Coffee, of course, has been an obsession of sorts in recent years for Americans who seem willing to make budget cuts in other areas but still pay out high-margin sums for a cup of java. Joe DeRupo, a spokesman for the National Coffee Association USA, told the Wall Street Journal that daily coffee consumption of gourmet coffee beverages has increased “about threefold to about one-third of US coffee drinkers” from 2000 to 2015.
Peet’s owner, JAB Holdings Company, which is based in Luxembourg, has also been enjoying those statistic through its majority stakes in Caribou Coffee and European coffee business Jacobs Douwe Egberts. Caribou has had some rough times in the past few years. In 2013, it closed 80 of its locations and renamed 88 of its shops Peet’s (which also struggled in the Midwest as well).
As the Twin Cities Business Journal noted, this was basically a total “retreat” from such Midwestern and Eastern markets as Ohio, Michigan, Pennsylvania, Maryland and Washington, DC, for Caribou. The company also controls Einstein Bros. Bagels, which accounts for the combination Caribou/Einstein shops that are now opening.
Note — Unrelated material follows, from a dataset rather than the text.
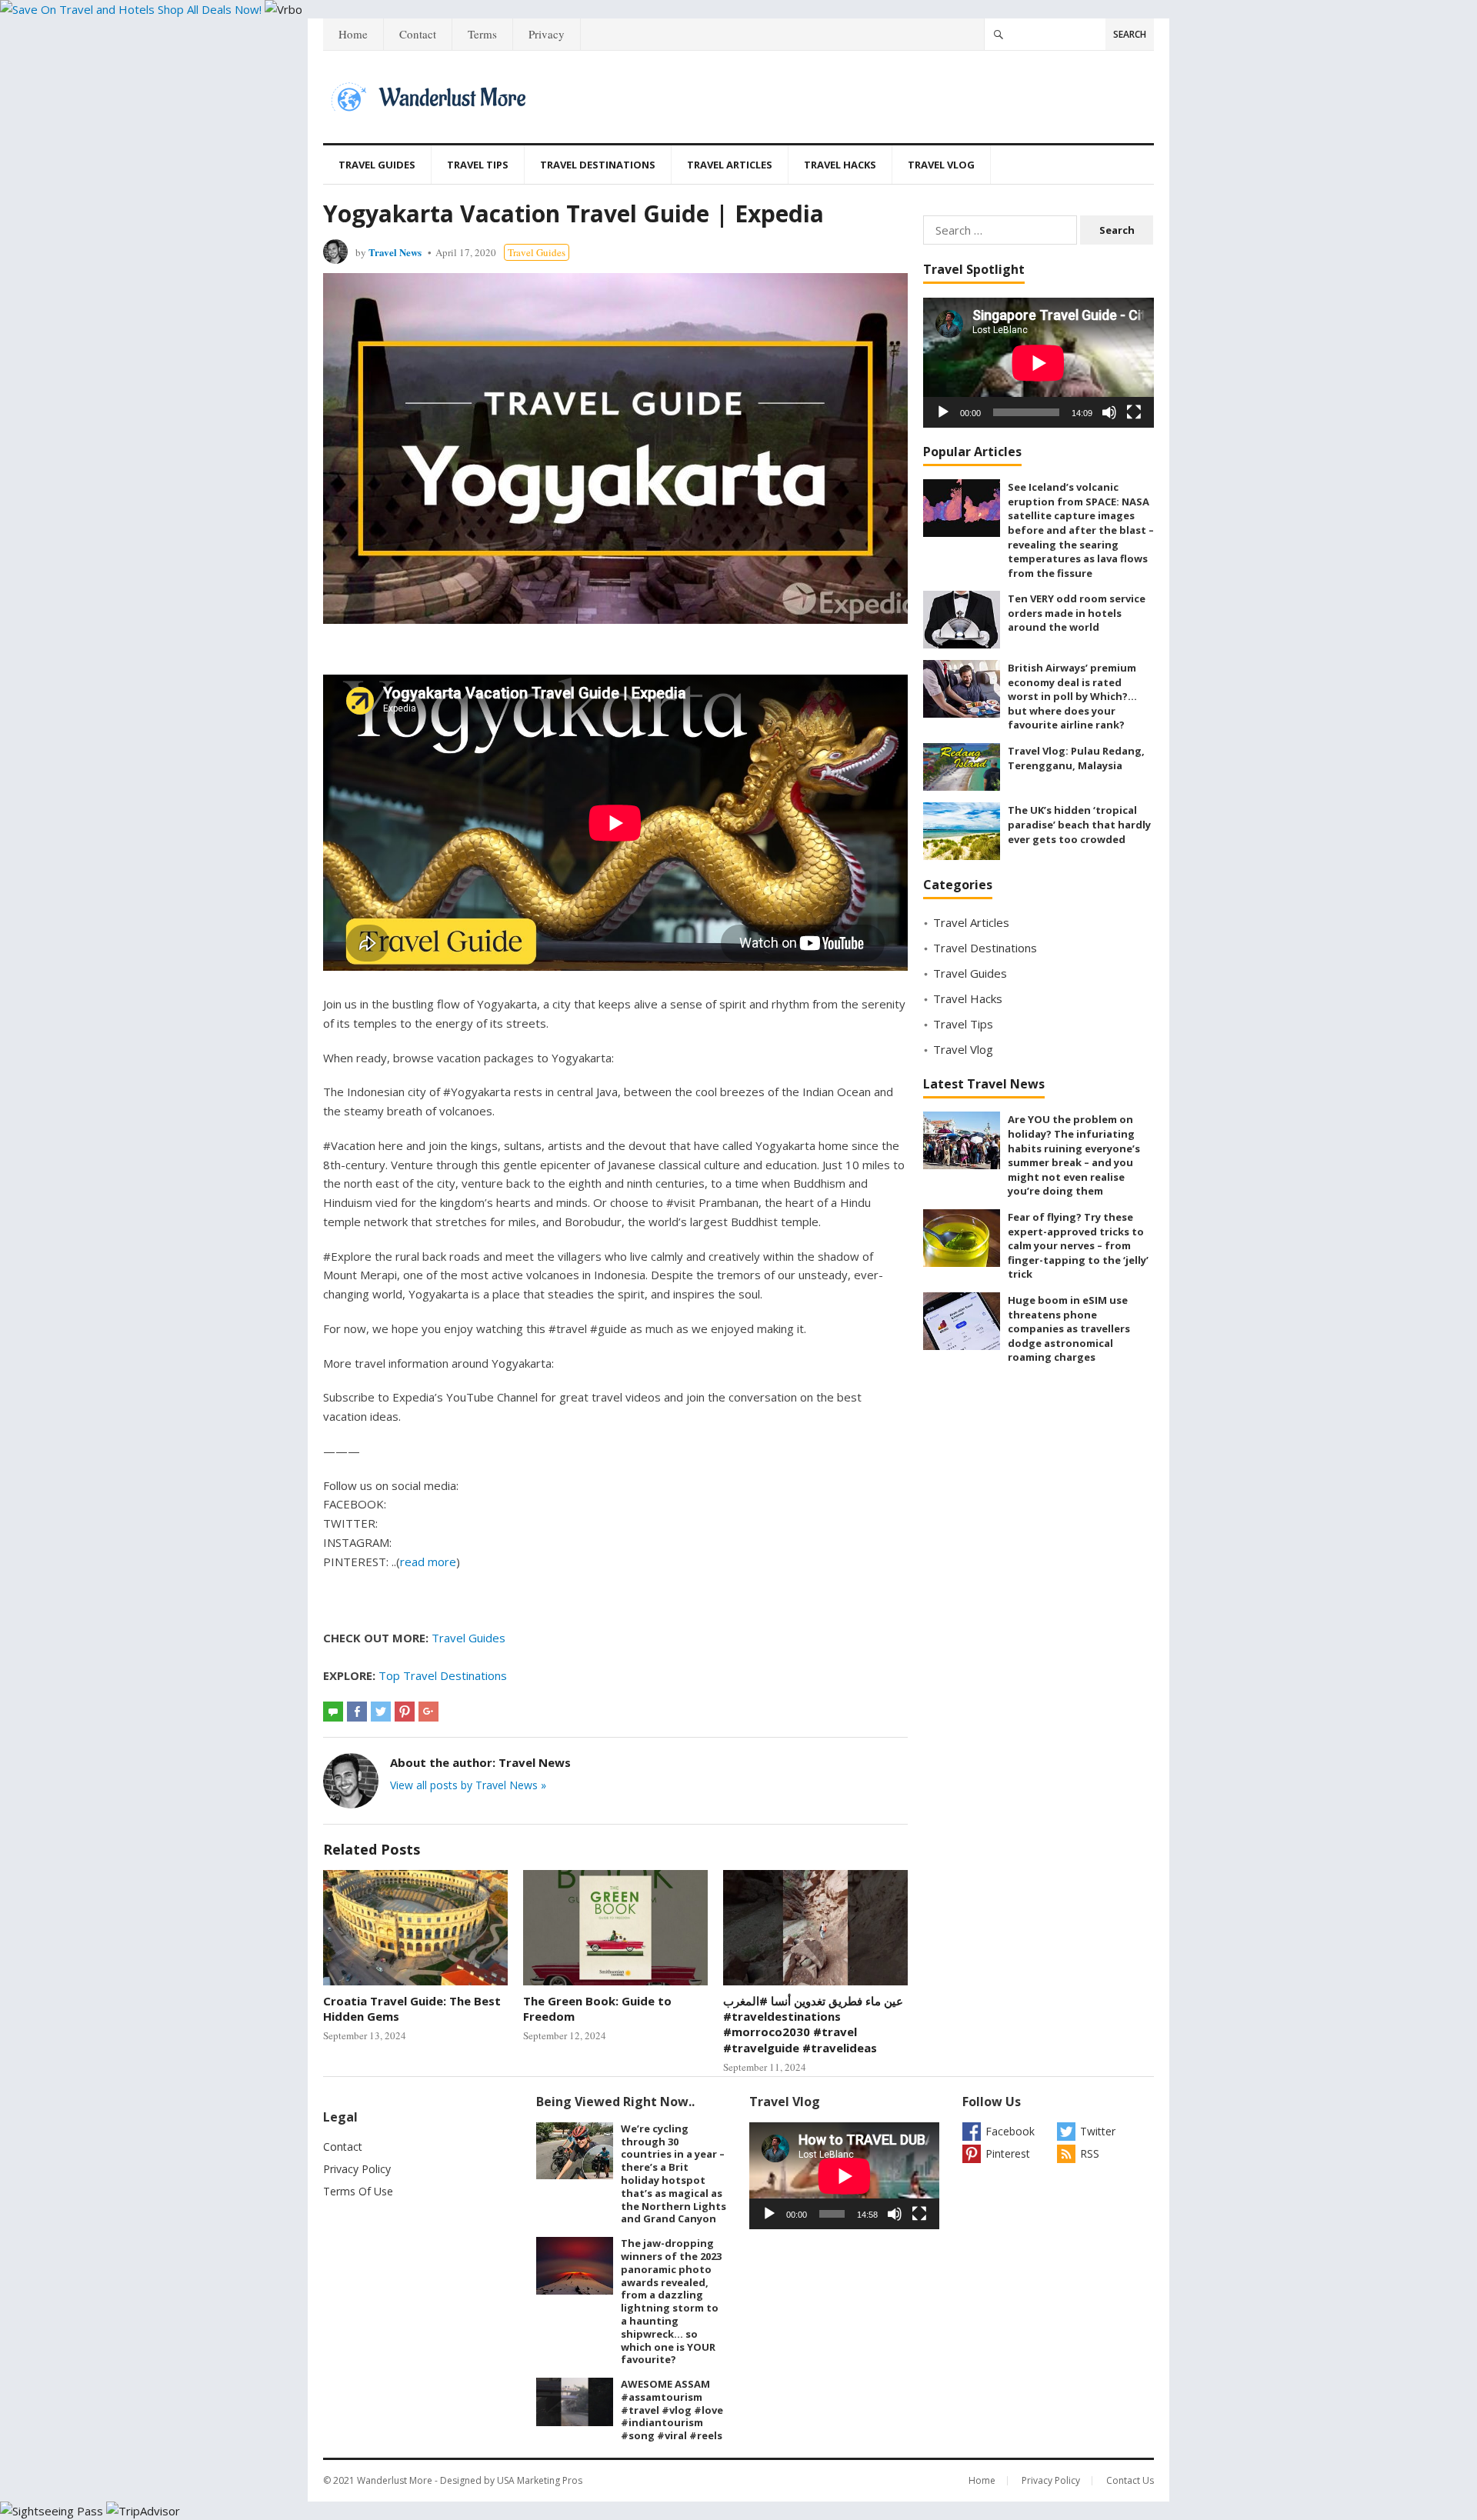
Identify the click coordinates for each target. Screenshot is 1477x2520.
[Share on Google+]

Big coffee companies will likely continue to go after smaller, funkier brands—similar to the trend taking place in the Big Beer/microbrew space. “We can expect further consolidation among top-tier craft roasters,” Ross Colbert, a beverage strategist at Rabobank International, told the Journal. “Big Coffee sees further upside in smaller, regional roasters. In coffee—like beer—small is beautiful.”